Patterns & Anti-Patterns
Section titled “Patterns & Anti-Patterns”Pattern: keep the canonical dataset durable and cache only the active working set near the GPU. This works because object storage or a distributed filesystem can remain the source of truth while local NVMe absorbs repeated hot reads. The scaling constraint is cache capacity and placement; when dataset versions multiply, you need eviction rules, quotas, and monitoring so one team does not fill every node cache with stale experiments.
Pattern: use delayed binding for local storage classes. WaitForFirstConsumer aligns the PVC with the pod that will consume it, which allows the scheduler to consider node-local disk and GPU availability in the same placement decision. The scaling constraint is fragmentation: if each node has different free disk capacity, the scheduler may need labels, quotas, or separate storage classes to avoid stranding GPUs behind full local volumes.
Pattern: package small files into larger records when the training framework supports it. This works because fewer larger reads reduce metadata pressure, object-store request overhead, and per-file latency. The scaling constraint is data-preparation discipline; once teams adopt shard formats, they need versioned manifests and validation so a corrupt shard does not silently poison a training run.
Pattern: write checkpoints in shards and promote completed checkpoints atomically. This works because distributed training already partitions state across ranks, and the storage layer can often process parallel writes more efficiently than one large serial write. The scaling constraint is restore complexity; the platform should document how to find a complete checkpoint, validate every shard, and clean up failed partial saves.

Excerpt from a dataset
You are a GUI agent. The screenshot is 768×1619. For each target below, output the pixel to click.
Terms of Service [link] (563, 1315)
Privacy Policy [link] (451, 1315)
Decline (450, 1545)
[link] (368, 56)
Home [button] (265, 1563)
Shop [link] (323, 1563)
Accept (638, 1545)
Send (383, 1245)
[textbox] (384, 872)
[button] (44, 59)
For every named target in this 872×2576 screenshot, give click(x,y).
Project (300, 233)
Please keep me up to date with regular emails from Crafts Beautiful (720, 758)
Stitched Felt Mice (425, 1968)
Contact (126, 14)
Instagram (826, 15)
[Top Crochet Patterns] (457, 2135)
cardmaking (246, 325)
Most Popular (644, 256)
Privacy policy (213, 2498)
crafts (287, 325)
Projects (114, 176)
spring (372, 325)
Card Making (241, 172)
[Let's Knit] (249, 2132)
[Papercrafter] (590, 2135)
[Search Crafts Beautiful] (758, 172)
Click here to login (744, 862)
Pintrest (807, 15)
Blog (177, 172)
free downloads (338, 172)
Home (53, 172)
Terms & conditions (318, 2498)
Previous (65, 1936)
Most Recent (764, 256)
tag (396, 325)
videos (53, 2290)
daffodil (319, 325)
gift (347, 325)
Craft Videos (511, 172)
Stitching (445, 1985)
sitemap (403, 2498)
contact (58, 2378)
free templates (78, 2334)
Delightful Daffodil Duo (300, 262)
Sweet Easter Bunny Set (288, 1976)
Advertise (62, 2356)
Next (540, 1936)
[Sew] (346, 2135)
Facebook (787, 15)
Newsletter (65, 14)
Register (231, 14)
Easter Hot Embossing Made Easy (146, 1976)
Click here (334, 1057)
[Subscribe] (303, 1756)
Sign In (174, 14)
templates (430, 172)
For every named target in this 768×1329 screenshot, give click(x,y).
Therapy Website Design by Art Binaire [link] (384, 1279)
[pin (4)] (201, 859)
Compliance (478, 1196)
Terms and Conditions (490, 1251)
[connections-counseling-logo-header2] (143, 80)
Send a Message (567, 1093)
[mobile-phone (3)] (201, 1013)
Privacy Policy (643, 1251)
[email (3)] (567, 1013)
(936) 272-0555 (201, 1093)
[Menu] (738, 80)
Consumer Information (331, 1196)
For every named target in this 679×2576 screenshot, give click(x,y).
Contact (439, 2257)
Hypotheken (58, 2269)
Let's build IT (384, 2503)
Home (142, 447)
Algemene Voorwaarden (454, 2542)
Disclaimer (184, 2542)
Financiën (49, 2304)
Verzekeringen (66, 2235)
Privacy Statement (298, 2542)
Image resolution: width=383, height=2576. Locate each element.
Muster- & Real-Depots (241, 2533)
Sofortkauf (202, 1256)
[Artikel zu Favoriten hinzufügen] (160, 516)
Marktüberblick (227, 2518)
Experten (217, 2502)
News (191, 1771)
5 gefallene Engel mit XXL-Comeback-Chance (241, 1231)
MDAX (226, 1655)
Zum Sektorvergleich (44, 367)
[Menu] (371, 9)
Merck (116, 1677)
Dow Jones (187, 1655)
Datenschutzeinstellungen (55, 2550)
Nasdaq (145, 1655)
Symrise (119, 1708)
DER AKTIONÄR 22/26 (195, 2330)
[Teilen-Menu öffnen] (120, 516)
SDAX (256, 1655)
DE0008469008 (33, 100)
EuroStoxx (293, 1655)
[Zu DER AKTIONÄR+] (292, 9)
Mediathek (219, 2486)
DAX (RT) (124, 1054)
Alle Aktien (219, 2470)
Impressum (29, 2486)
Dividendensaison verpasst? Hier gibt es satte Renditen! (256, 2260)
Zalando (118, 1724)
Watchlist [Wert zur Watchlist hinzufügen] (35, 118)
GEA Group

Set exercise:
According to the storage patterns text, what is the scaling constraint when writing checkpoints in shards? The lines above have nothing to do with what is asked here.

Task solution:
Restore complexity.